MAHKEMESİ : Ankara 10. İş Mahkemesi
TARİHİ : 19/06/2015
NUMARASI : 2014/1283-2015/865

DAVA : Davacı, feshin geçersizliğine ve işe iadesine karar verilmesini istemiştir.
Mahkeme, isteği kısmen hüküm altına almıştır.
Hüküm süresi içinde davalı avukatı tarafından temyiz edilmiş olmakla, dava dosyası için Tetkik Hakimi tarafından düzenlenen rapor dinlendikten sonra dosya incelendi, gereği konuşulup düşünüldü:

Y A R G I T A Y K A R A R I

Davacı İsteminin Özeti:
Davacı vekili, müvekkilinin iş sözleşmesinin haklı sebep olmadan davalı işveren tarafından feshedildiğini belirterek feshin geçersizliğine ve davacının işe iadesine karar verilmesini talep etmiştir.
Davalı Cevabının Özeti:
Davalı vekili, davacının iş sözleşmesinin 4857 sayılı İş Kanunu’nun 25/II-d ve h maddeleri gereğince haklı sebeple feshedildiğini savunarak davanın reddini istemiştir.
Mahkeme Kararının Özeti:
Mahkemece, dinlenen tanık anlatımlarına göre işverenin fesihte haklı olmadığı ve feshin eyleme göre son derece ağır bir yaptırım olduğu gerekçesiyle feshin geçersizliğine ve davacının işe iadesine karar verilmiştir.
Temyiz:
Kararı davalı vekili temyiz etmiştir.
Gerekçe:
4857 sayılı Kanun’un 18. maddesi işverene, işçinin davranışlarından ve yeterliliğinden kaynaklanan sebeplerle iş sözleşmesini feshetme yetkisi vermiştir. İşçinin davranışlarından kaynaklanan fesihte takip edilen amaç, işçinin daha önce işlediği iş sözleşmesine aykırı davranışları cezalandırmak veya yaptırıma bağlamak değil; onun sözleşmesel yükümlülükleri ihlale devam etmesi, tekrarlaması rizikosundan kaçınmaktır. İşçinin davranışları sebebiyle iş sözleşmesinin feshedilebilmesi için, işçinin iş sözleşmesine aykırı, sözleşmeyi ihlal eden bir davranışının varlığı gerekir. İşçinin kusurlu davranışı ile sözleşmeye aykırı davranmış ve bunun sonucunda iş ilişkisi olumsuz bir şekilde etkilenmişse işçinin davranışından kaynaklanan geçerli bir fesih söz konusu olur. Buna karşılık, işçinin kusur ve ihmaline dayanmayan sözleşmeye aykırı davranışlarından dolayı işçiye bir sorumluluk yüklenemeyeceğinden işçinin davranışlarından kaynaklanan geçerli fesih sebebinden de bahsedilemez.

------------------------------------------------------------------------

■ **Verilen görev 1**:
İşe iade davasıyla ilgili metni iki cümleyle özetleyin.
■ **Verilen görev 2**:
İşe iade davasıyla ilgili metni son cümlesinden sonra devam ettirin.
Öğeler bu metinden değil, başka bir kaynaktan alınmıştır.

■ **Verilen bilgiler**:

------------------------------------------------------------------------

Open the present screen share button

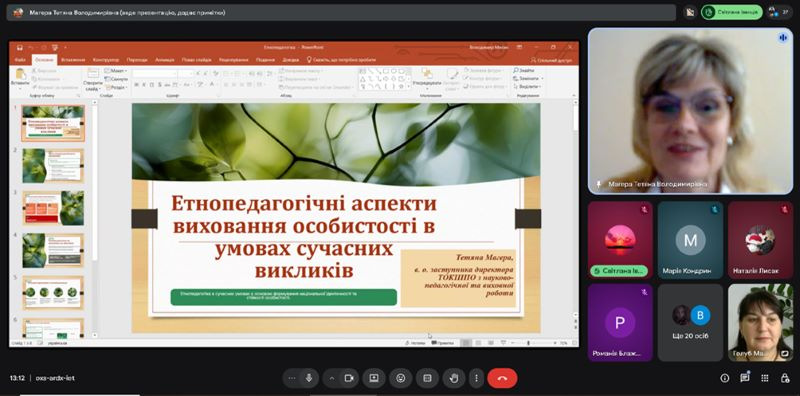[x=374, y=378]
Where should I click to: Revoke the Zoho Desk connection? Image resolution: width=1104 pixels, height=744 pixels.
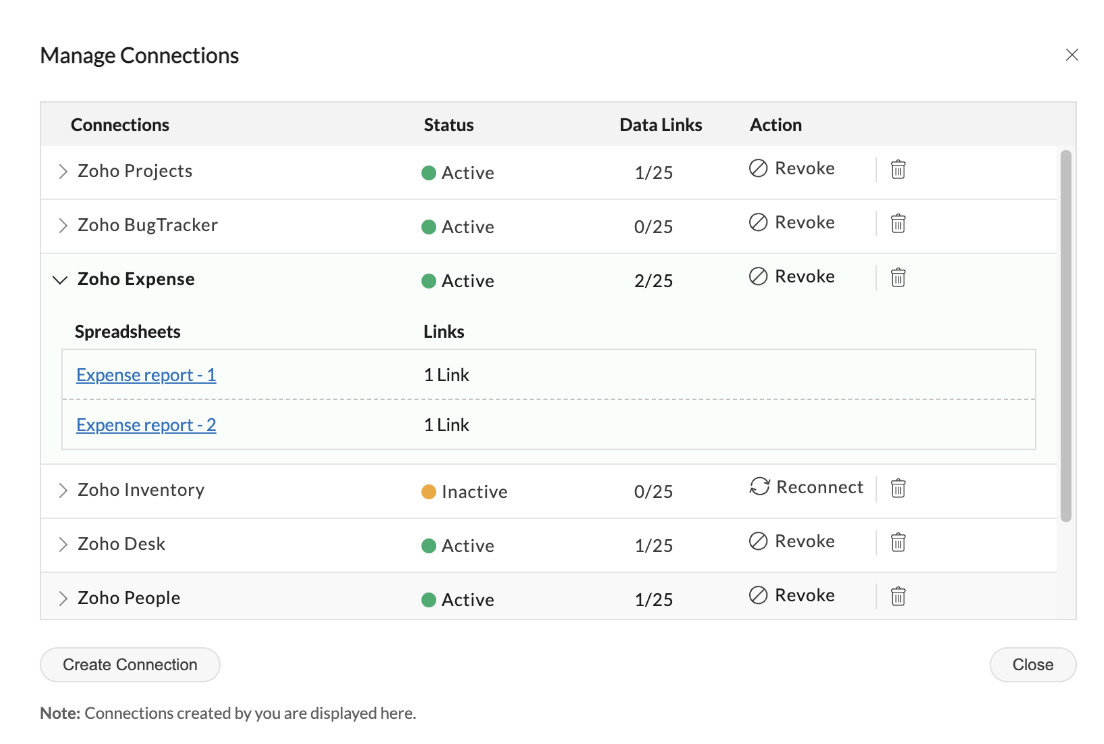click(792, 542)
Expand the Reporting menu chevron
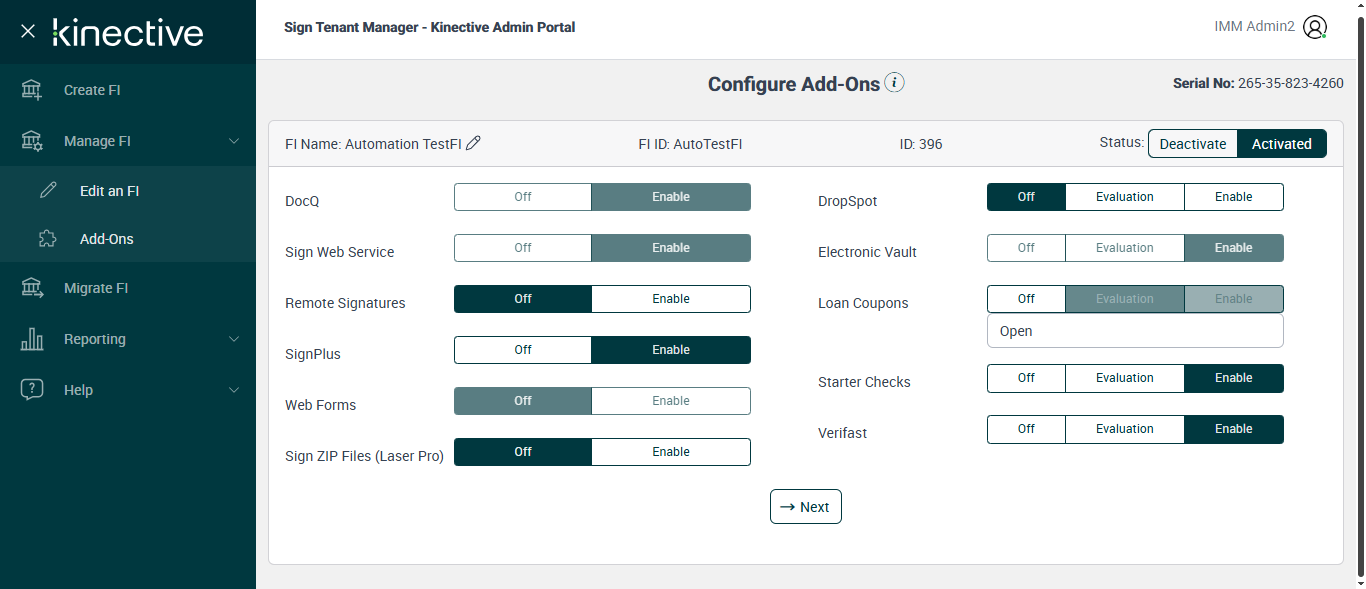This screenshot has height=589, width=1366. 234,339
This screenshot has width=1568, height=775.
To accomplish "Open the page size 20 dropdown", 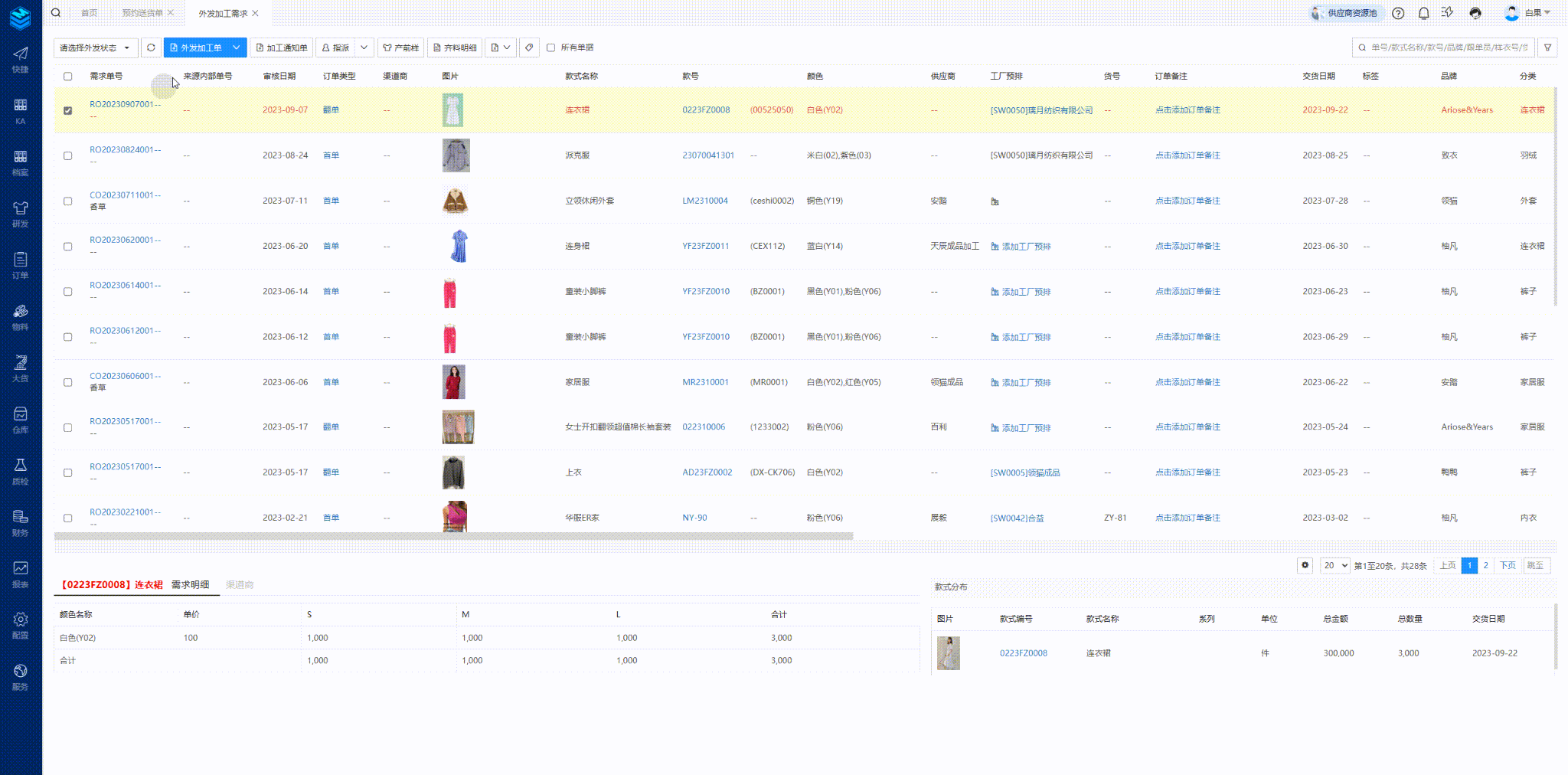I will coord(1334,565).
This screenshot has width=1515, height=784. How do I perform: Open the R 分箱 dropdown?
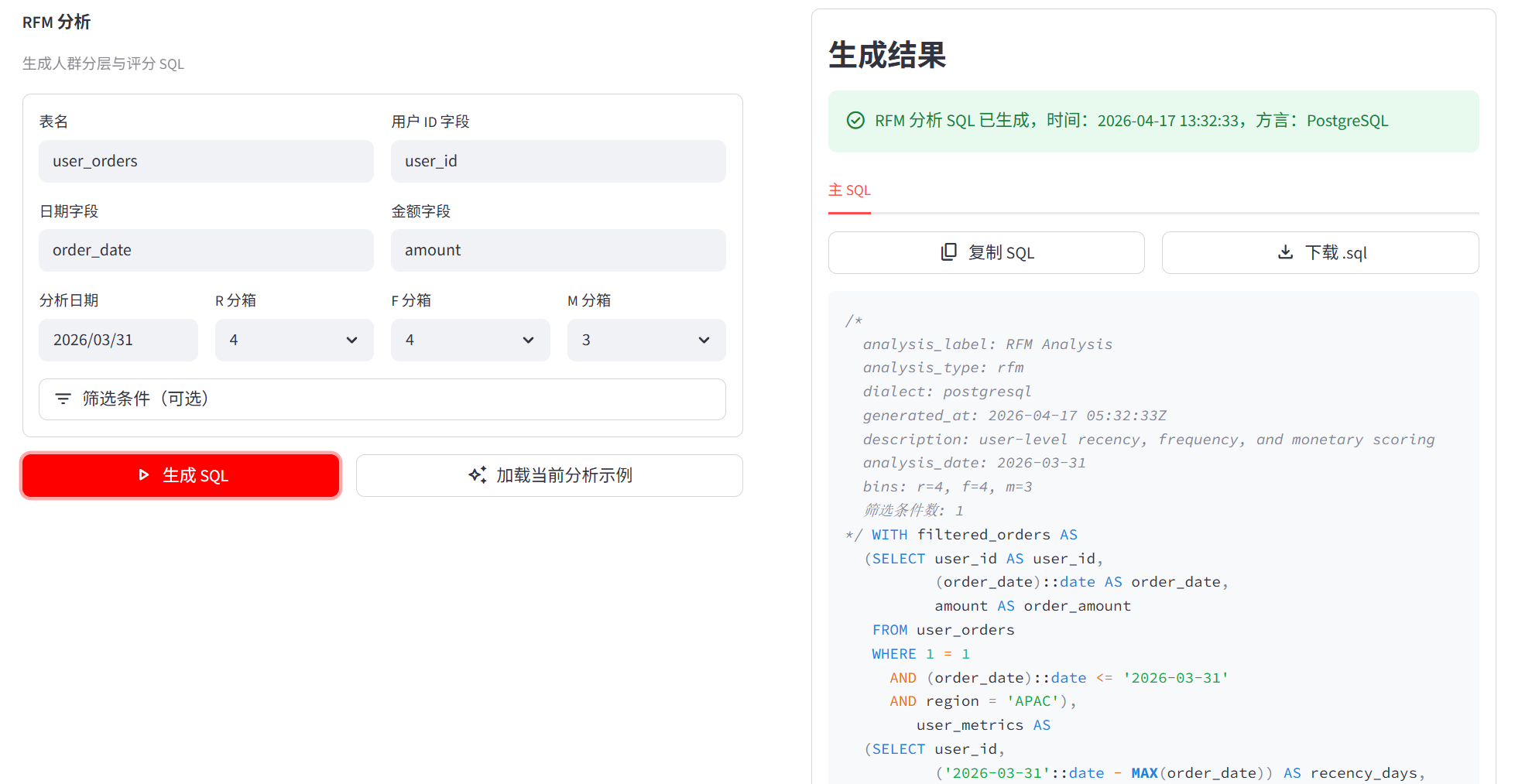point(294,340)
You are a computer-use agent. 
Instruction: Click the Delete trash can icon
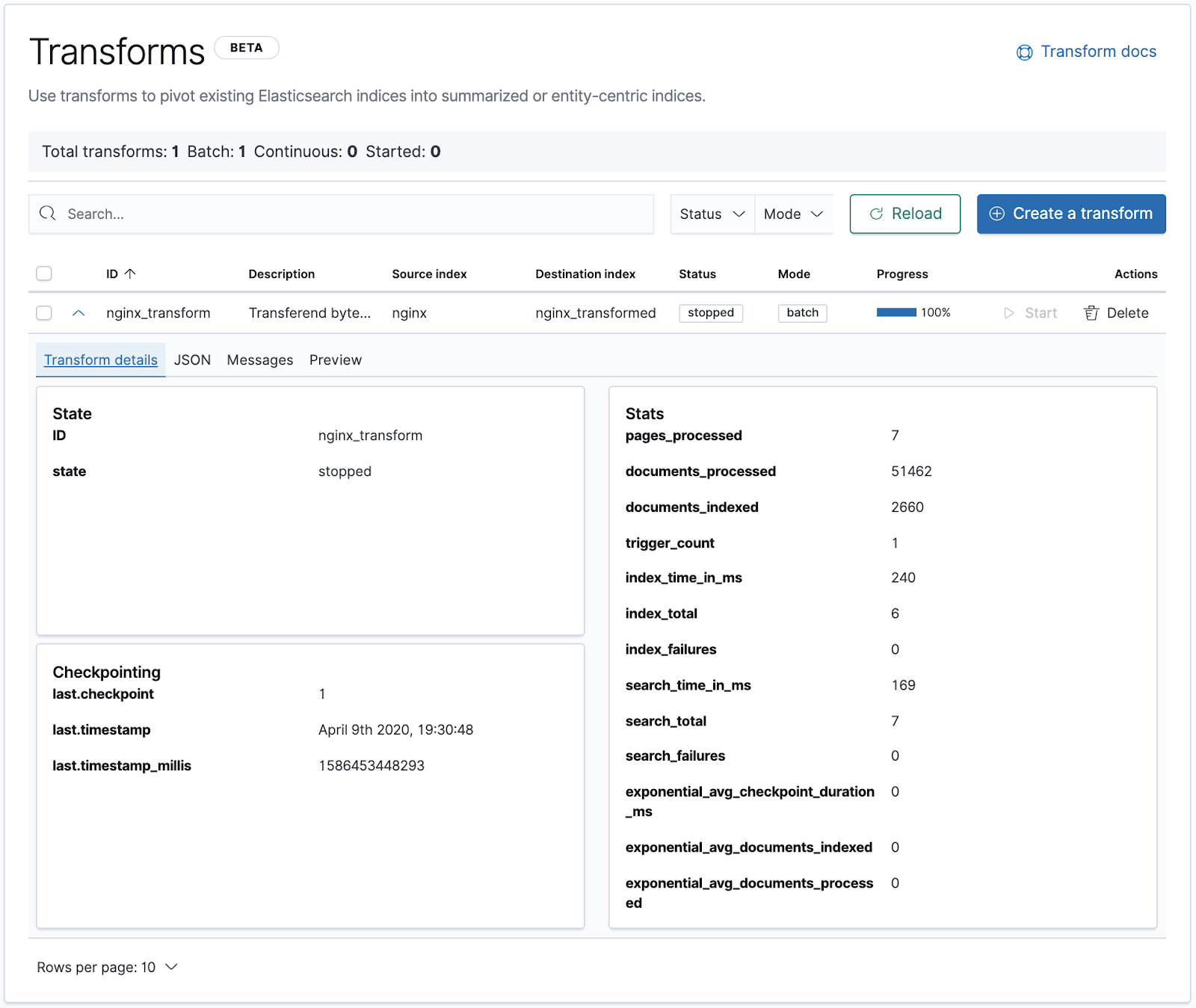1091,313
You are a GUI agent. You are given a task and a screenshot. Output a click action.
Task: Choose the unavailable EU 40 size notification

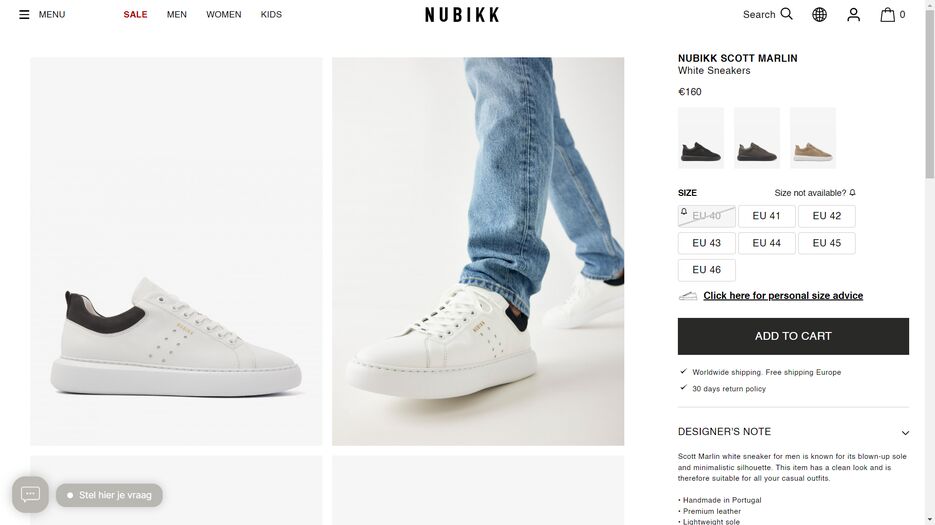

------------------------------------------------------------------------

■ **Görev cevabı 1**:
Davacı, iş sözleşmesinin haklı sebep olmadan feshedildiğini belirterek feshin geçersizliğine ve işe iadesine karar verilmesini istemiş, davalı ise sözleşmenin 4857 sayılı İş Kanunu'nun 25/II-d ve h maddeleri gereğince haklı sebeple feshedildiğini savunmuştur. Ankara 10. İş Mahkemesi, tanık anlatımlarına göre işverenin fesihte haklı olmadığı gerekçesiyle feshin geçersizliğine ve işe iadeye karar vermiş, bu kararı davalı vekili temyiz etmiştir.

■ **Görev cevabı 2**:
4857 sayılı Kanun’un 25. maddesinin II. bendinde, ahlak ve iyi niyet kurallarına uymayan haller sıralanmış ve belirtilen durumlar ile benzerlerinin varlığında işverenin haklı fesih imkanının olduğu açıklanmıştır. Kanunda belirtilen bu haller sınırlı sayıda olmayıp, genel olarak işçinin ahlakı ve iyiniyet kurallarına aykırılık oluşturan söz ve davranışları işverene fesih imkanı tanımaktadır.
Somut olayda davalı şirkete ait işyerinde 04.06.2012 – 10.09.2014 tarihleri arasında teknisyen olarak çalışan davacının kendisine işveren tarafından verilen görev ile ilgili olarak, fesih bildiriminde de belirtildiği şekilde şirket toplantısında; “Ben toneri götürmek istemiyorum demedim.” dedikten sonra çalışanlara hitaben “benim dediğimi herkes anladı değil mi arkadaşlar?” dedikten sonra, davalı şirket ortağı ve Yönetim Kurulu Başkan Yardımcısı Gülay Kaynak’a hitaben “Bir tek siz anlamadınız.” sözlerini sarf ettiği dosya kapsamındaki davacı ve davalı tanık anlatımları ile sabittir.
Davacının iş sözleşmesinin feshi 4857 sayılı Kanun’un 25/II. maddesine dayandırılmıştır. Bilindiği üzere; iş ilişkisi karşılıklı güven esasına dayanan sürekli bir borç ilişkisi olup, bu güvenin sarsıldığı durumlarda, anılan tutumla karşılaşan taraftan böyle bir ilişkiyi sürdürmesini beklemek işin tabiatına uygun düşmez.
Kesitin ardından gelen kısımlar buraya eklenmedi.